Text section: Begin

Hard seltzer, adult seltzer, mature seltzer, spiked seltzer and hard sparkling alcohol water is a type of highball drink containing seltzer (carbonated water), alcohol, and often fruit flavorings. In the US the alcohol is usually made by fermenting cane sugar or malted barley. Hard seltzer products outside of the US have been found to use either neutral spirit, or fermentation of fruit. The alcohol by volume is around 5% and the calorie-content is relatively low.

History 
The concept of flavored malt beverages has been popular since the 1990s.  The first widely available commercial example of the style was Two Dogs which was brewed in Australia in 1993 and was claimed to be the "world’s first brewed alcoholic lemonade" (despite the pre-existence of traditional drinks like sima, a fermented Finnish drink). Two Dogs paved the way for similar commercial products such as Hooper's Hooch and Mike's Hard Lemonade. These alcoholic alternatives were commonly known as alcopops in the United Kingdom and malternatives in America.  
David White came up with the idea for Alcoholic water in 1996 when he did a school project and had to come up with a business idea. He came up with Whitey's wonder water.

Text section: End
Supplied information: Begin

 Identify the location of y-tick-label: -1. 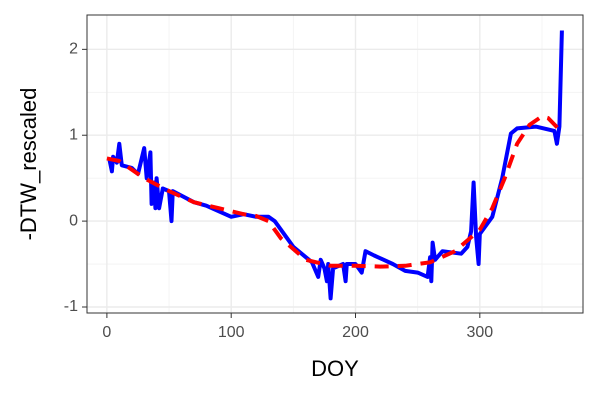
(71, 306).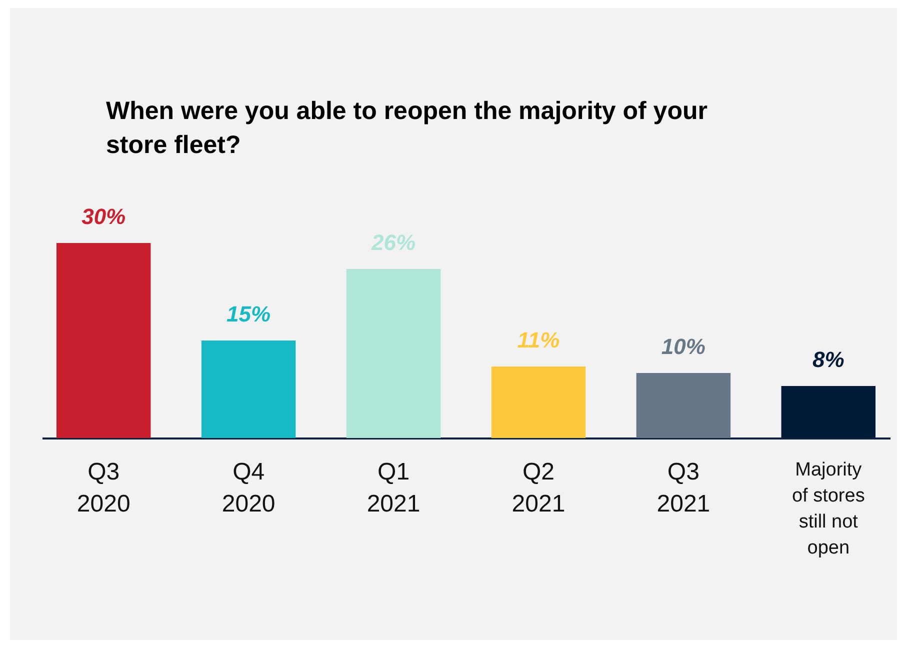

Supplied information: End

● **About this exercise**
Please answer these questions using the hard seltzer text:
(a) What is the approximate alcohol by volume of hard seltzer?
(b) In what year and in which country was Two Dogs brewed?
(c) What were these alcoholic alternatives commonly called in the United Kingdom?

● **Result below**
(a) Around 5%.
(b) 1993, in Australia.
(c) Alcopops.